Deux propositions : la plus évidente est la gratuité des premiers m3. La seconde, imaginer des aides préventives. Chaque année, 10 milliards ne sont pas réclamés par des gens violentés par le système ou qui ne croient plus à la possibilité d’être aidés. Arrêtons de stigmatiser les gens avec des aides curatives. Payons la facture d’eau pour les familles en difficulté. Autre exemple, quand Paris est revenu en régie publique, il y a eu un surplus de 10 millions d’euros la première année. Une part de ce gain a été réinvestie dans des kits d’économie d’eau pour les familles les plus précaires afin de faire baisser leur facture d’eau.

Le retour aux régies publiques semble n’avoir que des avantages…

Ce qui importe le plus, c’est le lien aux gens. Une régie publique, la plupart du temps à taille humaine, c’est la garantie d’avoir un service de l’eau et d’assainissement qui se fait en lien avec les usagers et les élus impliqués dans cette régie, c’est à dire avec la capacité de savoir qui est la personne derrière le numéro de facture. Une multinationale ne sait pas à qui elle s’adresse. Elle essaie juste de dépenser moins et gagner plus. Il faut avoir une ambition politique de la régie publique et du service public de l’eau parce que l’argent qui va aux actionnaires, c’est de l’argent qui ne va pas au service de l’eau et à une approche résolument sociale de l’eau.

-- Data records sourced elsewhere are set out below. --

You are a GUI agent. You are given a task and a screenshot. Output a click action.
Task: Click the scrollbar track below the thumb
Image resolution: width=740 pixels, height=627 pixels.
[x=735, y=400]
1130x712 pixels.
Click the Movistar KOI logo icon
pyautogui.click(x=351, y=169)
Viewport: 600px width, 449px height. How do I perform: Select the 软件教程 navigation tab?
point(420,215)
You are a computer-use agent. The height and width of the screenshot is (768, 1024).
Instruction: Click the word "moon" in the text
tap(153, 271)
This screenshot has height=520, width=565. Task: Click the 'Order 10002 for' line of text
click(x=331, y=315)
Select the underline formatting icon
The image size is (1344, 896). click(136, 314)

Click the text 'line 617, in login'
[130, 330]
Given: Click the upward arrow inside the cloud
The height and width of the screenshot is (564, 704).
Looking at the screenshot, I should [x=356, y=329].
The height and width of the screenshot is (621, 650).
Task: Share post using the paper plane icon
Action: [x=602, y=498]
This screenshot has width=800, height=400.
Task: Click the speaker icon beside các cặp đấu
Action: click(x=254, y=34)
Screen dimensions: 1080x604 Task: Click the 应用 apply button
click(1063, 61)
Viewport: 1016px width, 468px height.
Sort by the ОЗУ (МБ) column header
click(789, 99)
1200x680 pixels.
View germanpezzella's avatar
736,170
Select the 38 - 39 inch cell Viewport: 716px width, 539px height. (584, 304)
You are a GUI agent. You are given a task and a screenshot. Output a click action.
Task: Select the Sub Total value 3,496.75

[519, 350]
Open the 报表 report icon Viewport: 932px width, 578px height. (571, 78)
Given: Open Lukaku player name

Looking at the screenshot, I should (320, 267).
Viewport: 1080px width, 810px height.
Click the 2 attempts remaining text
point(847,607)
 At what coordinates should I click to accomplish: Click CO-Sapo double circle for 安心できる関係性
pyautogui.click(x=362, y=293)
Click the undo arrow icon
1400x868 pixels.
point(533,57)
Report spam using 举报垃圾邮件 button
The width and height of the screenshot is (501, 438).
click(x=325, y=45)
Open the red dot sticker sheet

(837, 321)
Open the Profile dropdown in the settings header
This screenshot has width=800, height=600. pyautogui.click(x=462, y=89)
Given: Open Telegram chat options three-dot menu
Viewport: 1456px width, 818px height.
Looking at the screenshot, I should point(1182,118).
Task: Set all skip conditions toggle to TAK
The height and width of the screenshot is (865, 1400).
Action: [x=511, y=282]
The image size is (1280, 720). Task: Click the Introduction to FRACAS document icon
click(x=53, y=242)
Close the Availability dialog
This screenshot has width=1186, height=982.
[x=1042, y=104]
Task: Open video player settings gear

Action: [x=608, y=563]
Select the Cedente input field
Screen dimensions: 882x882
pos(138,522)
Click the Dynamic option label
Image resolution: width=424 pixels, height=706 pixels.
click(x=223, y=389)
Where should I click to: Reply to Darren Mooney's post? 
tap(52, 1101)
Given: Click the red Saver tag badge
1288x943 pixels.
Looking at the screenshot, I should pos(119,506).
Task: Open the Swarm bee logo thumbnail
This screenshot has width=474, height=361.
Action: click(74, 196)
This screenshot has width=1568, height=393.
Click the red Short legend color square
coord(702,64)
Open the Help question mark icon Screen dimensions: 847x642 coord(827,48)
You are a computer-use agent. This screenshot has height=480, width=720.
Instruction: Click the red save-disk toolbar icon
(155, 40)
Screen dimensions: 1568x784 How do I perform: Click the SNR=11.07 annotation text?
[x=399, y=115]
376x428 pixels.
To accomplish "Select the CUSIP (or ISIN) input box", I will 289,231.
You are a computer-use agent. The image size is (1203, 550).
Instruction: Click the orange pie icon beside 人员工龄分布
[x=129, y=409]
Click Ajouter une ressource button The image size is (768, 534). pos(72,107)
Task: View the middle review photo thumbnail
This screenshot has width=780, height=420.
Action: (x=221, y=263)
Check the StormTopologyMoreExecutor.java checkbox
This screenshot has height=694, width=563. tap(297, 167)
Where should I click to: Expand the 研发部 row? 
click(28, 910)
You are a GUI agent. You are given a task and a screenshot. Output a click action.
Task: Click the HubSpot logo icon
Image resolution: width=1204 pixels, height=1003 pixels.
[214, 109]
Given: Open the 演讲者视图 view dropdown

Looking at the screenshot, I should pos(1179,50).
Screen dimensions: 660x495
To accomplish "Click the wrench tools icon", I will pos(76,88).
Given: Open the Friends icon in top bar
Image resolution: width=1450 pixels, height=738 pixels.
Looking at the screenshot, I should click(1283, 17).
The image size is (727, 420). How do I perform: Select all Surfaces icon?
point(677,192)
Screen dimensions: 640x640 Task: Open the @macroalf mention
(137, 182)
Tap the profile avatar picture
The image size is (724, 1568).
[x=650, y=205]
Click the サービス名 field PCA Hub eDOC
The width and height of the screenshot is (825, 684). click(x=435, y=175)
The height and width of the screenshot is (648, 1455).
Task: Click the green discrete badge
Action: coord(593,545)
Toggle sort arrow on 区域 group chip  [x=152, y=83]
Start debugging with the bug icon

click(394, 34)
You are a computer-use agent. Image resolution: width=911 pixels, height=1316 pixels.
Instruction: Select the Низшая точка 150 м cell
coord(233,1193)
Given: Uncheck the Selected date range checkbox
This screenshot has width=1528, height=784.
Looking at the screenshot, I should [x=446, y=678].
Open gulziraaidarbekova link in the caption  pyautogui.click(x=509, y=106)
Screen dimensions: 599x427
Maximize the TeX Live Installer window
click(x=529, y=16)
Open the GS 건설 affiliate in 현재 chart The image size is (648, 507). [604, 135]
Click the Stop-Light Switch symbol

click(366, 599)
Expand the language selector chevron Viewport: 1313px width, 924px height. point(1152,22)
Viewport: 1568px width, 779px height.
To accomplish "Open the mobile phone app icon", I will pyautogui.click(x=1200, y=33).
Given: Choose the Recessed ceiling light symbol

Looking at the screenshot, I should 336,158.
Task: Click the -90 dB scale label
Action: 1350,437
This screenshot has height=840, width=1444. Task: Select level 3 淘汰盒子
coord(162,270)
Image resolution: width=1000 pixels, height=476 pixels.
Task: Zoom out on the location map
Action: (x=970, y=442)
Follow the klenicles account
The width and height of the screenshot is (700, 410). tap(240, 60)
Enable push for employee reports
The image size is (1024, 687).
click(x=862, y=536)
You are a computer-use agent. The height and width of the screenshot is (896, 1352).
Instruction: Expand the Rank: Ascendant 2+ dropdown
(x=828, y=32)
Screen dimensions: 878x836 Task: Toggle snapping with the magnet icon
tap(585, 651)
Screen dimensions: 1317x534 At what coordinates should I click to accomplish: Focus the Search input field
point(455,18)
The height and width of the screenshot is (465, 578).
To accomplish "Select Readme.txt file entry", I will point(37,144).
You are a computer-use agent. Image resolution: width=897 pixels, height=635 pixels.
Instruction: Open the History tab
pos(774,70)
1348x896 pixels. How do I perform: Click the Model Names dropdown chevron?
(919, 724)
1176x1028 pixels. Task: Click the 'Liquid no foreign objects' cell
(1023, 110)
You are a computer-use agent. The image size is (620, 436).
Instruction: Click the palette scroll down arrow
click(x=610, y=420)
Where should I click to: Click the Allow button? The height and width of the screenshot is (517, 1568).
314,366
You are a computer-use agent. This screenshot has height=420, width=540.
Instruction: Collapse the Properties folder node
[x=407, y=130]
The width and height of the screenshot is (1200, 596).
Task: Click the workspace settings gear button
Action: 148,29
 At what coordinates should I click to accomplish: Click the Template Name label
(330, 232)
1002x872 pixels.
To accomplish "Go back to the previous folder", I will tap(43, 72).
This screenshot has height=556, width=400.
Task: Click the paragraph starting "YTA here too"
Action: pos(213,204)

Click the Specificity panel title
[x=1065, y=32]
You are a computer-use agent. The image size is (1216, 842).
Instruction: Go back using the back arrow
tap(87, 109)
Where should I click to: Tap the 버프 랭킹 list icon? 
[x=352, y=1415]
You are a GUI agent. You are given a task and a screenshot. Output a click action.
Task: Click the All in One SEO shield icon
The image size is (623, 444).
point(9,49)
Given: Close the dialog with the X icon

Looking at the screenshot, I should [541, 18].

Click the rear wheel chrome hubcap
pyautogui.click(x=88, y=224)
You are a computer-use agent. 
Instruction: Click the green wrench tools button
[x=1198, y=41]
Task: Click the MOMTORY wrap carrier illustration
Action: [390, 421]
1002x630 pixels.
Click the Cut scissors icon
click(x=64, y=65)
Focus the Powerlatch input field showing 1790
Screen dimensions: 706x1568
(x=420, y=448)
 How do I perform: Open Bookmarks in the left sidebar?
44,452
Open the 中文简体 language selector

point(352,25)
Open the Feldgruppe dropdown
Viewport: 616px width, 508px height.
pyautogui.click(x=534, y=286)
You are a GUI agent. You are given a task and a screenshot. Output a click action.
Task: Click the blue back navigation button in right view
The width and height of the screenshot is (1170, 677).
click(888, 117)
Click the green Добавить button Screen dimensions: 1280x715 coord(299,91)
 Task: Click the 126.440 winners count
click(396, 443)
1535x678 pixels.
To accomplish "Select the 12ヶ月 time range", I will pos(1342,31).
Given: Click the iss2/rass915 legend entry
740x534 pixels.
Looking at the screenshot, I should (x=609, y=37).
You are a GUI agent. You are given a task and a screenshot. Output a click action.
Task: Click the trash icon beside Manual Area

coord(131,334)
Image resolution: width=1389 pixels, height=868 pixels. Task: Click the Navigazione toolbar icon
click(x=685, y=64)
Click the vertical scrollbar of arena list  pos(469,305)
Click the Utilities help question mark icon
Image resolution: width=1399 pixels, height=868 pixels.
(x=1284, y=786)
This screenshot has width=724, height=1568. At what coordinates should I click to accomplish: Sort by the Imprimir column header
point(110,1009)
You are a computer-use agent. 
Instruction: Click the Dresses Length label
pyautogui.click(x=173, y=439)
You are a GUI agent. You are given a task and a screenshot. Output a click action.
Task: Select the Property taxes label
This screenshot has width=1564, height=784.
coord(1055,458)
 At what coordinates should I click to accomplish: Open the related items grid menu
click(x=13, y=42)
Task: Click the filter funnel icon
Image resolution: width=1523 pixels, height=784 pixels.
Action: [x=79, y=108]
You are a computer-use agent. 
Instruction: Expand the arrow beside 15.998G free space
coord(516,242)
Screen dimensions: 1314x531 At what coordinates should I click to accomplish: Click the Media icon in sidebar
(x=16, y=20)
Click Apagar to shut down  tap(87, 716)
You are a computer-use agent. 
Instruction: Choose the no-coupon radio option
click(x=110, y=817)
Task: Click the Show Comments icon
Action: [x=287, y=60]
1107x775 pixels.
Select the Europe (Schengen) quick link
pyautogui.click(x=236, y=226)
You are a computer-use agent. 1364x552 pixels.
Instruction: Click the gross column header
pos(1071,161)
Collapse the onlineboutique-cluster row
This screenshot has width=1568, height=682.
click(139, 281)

L’eau a un coût. Les canalisations auraient une durée de vie de 80 ans, est-il nécessaire d’en renouveler plus d’1% chaque année ?

Le manque d’entretien des réseaux met en danger notamment le monde rural. Les investissements des années 50 à 70 sont des réseaux en PVC qui sont fragiles et onéreux à renouveler. L’époque des subventions publiques très importantes est révolue, et aujourd’hui l’État voudrait rénover ces réseaux sur la facture d’eau. Si on ne met pas en œuvre un plan Marshall du renouvellement des réseaux d’eau dans les prochaines trente années, la France risque tout simplement d’avoir des villages ou des lieux-dits déconnectés mais aussi de plus en plus de fuites. Or le coût du traitement de l’eau gaspillée figure sur les factures puisque ces coûts sont répartis en fonction de l’eau livrée au robinet. Pour les multinationales, c’est tout bénéfice alors que c’est de la ressource et de l’argent perdus pour la nature et les usagers. C’est perdant-perdant sauf pour les multinationales. La Guadeloupe nous montre ce qu’est un réseau d’eau défaillant. Changeons de politique d’investissement sur les réseaux en métropole comme en Outre-mer avant qu’il ne soit trop tard.

Vous avez évoqué la nécessité d’une gestion par des régies locales mais pourquoi pas nationale pour homogénéiser services et prix ?

L’eau, c’est local, les réalités changent d’une zone à l’autre. Pour autant, rien n’empêche une ambition nationale de péréquation sur le prix de l’eau. Faire en sorte que ceux qui ont la chance d’avoir une eau plus potable dans leur sol participent à la baisse du prix de l’eau ailleurs pour éviter la variation de 1 à 7 comme c’est le cas aujourd’hui. Pour cela, il nous faut une véritable politique de l’eau.